VORGEGEBENER TEXT -
************
Allgemein erleben wir ein hohes Interesse an unserer Dienstleistung. Mehr als acht Millionen Mal wurde allein im Oktober einer unserer eigenen Dienste genutzt – und da zähle ich noch gar nicht die vielen Dienste mit, die wiederum von uns mit Daten versorgt werden. Generell hat sich dabei herauskristallisiert, dass es den festen günstigen Tanktag nicht mehr gibt. Stattdessen lohnt es sich, am späten Nachmittag oder am frühen Abend zu tanken. Auch informieren sich Kraftfahrer zunehmend vor dem Antritt einer längeren Fahrt über die Preise entlang der geplanten Route. In der Summe hat sich seit Einführung der MTS-K die Zahl der Menschen, die für das Thema Spritpreise sensibilisiert sind und die Geld sparen möchten, stark erhöht. Das gilt übrigens auch zunehmend für Firmenwagennutzer. Allerdings: Zwar sind im laufenden Jahr die Spritpreise tatsächlich stark gefallen. Das ist jedoch eher dem globalen Markt und nicht der Einführung der MTS-K zuzuschreiben. Nichtsdestotrotz: Die vor Einführung der MTS-K befürchteten Preissteigerungen sind nicht eingetreten.

Wie viel können Autofahrer durch den Vergleich der Preise im Jahr sparen?
************
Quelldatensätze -
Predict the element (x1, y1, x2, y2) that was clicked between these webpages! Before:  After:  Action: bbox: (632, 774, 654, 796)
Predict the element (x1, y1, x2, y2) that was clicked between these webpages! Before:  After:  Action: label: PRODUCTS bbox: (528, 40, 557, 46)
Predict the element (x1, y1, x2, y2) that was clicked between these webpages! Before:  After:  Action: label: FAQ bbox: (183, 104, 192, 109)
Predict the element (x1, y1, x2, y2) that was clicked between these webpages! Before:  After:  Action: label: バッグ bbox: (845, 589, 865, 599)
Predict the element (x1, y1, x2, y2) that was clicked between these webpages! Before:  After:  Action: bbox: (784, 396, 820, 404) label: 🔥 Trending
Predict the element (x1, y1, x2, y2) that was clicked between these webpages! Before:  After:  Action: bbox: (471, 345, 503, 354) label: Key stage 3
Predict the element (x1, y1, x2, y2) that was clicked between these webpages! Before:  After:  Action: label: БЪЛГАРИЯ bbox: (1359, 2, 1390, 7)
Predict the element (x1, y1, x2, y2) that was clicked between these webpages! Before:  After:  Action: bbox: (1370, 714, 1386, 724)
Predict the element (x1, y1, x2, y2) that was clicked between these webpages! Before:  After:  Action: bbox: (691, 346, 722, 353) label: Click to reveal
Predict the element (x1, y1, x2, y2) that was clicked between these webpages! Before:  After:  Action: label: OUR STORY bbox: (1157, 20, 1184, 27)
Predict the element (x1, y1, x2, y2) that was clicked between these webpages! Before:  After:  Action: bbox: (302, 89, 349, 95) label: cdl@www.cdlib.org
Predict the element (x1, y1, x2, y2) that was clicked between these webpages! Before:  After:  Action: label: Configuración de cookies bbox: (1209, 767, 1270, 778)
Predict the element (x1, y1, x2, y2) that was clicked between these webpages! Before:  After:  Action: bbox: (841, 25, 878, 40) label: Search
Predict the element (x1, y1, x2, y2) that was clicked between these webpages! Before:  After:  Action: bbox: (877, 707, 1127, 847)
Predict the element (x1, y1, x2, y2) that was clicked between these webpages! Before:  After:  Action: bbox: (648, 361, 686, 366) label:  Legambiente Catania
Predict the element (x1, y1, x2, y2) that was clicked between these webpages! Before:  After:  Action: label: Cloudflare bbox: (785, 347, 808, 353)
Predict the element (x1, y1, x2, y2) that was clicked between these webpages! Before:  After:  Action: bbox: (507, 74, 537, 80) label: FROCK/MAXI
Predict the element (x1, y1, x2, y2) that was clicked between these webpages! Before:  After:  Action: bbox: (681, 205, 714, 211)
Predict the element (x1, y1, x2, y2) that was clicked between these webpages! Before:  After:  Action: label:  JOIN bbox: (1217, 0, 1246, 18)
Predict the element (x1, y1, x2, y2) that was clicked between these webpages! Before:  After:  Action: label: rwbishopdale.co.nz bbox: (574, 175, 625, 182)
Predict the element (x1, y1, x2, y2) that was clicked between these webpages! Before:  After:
************
ZU ERLEDIGEN -
A. Tausche in den Einträgen, beginnend beim ersten Eintrag und endend mit der Zeile, die „104, 192, 109)“ enthält, „webpages“ gegen „web pages“ aus und gib nur diese Zeilen sonst unverändert wieder.
B. Setze den Text über Spritpreise dort fort, wo er aufhört.
Der Text und die Einträge haben inhaltlich nichts miteinander zu tun.

GELÖSTE AUFGABEN -
A.
Predict the element (x1, y1, x2, y2) that was clicked between these web pages! Before:  After:  Action: bbox: (632, 774, 654, 796)
Predict the element (x1, y1, x2, y2) that was clicked between these web pages! Before:  After:  Action: label: PRODUCTS bbox: (528, 40, 557, 46)
Predict the element (x1, y1, x2, y2) that was clicked between these web pages! Before:  After:  Action: label: FAQ bbox: (183, 104, 192, 109)

B.
Die mittlere Schwankung für eine Spritart liegt pro Tankstelle und Tag durchaus bei 12 Cent oder auch mehr. Wenn man das konsequent ausnutzt, dann spart man bei einem 60 Liter Tank leicht fünf bis sieben Euro pro Füllung. Abhängig von der Jahresfahrleistung summiert sich das sehr schnell auf 300 Euro und mehr, die man ohne Mühe einsparen kann. Es ist bemerkenswert und war auch vor Einführung der MTS-K nicht zu erwarten, dass sich die Schwankungen der Preise und die damit verbundenen Einsparmöglichkeiten für den Verbraucher nicht vermindert haben. Ich bin davon überzeugt, dass dem Autofahrer mehr gedient ist, wenn er die Schwankungen für sich aktiv nutzt, als wenn wir in Deutschland beispielsweise festgelegte Preise hätten. Diese würden mit Sicherheit nicht am unteren Rand dessen liegen, was wir täglich am Säulenpreis ablesen können. Also, wie Bundeskartellamtspräsident Andreas Mundt so treffend formulierte: Wir haben jetzt Waffengleichheit zwischen Autofahrer und Industrie.

Was hat sich für Sie als Unternehmer seit dem Start der MTS-K geändert?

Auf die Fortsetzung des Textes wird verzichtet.